Yes, you can, and that's exactly how you would do that.

Currently the macros as defined with bconds, in the basic form for
enabled by default:

%_with_foo %{bcond_without foo}%{with foo}

> Please note hat the RPM options and the macros have three states (true, false,
> undefined) and %_with_foo 0 does not turn %bcond_without foo into false.
> I don't ask about preserving a compatibility with this silly semantics, but
> some clarification will be needed if this proposal becomes approved.

It might not work if with/without is set with these macros directly as
it is written right now. I'll have to test that.

> (2) Is it possible to override them on a per-package basis?
>
> E.g. I have ncurses in global.yaml:
>
>     - name: ncurses
>       description: Add support for ncurses.
>       enabled: true
>
> and I have plenty of packages that use the ncurses feature in my module. What
> should I write to my modulemd so that "ncurses" feature for "pcre" package is
> disabled, but all the other packages have it enabled? Or is it a completelly
> illed request to have the same feature enabled at one package and disabled on
> another one?

It is and that's actually how the local is implemented. It extends the
basic definitions with %{name} checks like this:

%_use_ncurses %{lua:
if rpm.expand("%{name}") == "yourpackage1"
  or rpm.expand("%{name}") == "yourpackage2" then
  print(rpm.expand("%{bcond_with foo}%{with foo}"))
else
  print(rpm.expand("%{bcond_without foo}%{with foo}"))
end
}

I know it's not very user friendly. Maybe there's a better way that
doesn't blow up on recursive macro definition.

——

▶ **STATED TASK**
Write out the part of the RPM macros message from "Currently the macros" to "proposal becomes approved.", word for word. The data below come from a different source.

▶ **RECORDS PROVIDED**

——

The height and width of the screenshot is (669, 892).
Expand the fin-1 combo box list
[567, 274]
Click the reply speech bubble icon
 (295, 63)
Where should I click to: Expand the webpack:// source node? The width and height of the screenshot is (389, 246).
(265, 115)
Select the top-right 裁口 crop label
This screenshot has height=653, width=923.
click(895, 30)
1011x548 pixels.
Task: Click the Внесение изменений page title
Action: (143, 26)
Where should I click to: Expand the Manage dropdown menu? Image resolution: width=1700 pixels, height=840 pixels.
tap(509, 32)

——

▶ **SOLVED EXERCISE**
Currently the macros as defined with bconds, in the basic form for
enabled by default:

%_with_foo %{bcond_without foo}%{with foo}

> Please note hat the RPM options and the macros have three states (true, false,
> undefined) and %_with_foo 0 does not turn %bcond_without foo into false.
> I don't ask about preserving a compatibility with this silly semantics, but
> some clarification will be needed if this proposal becomes approved.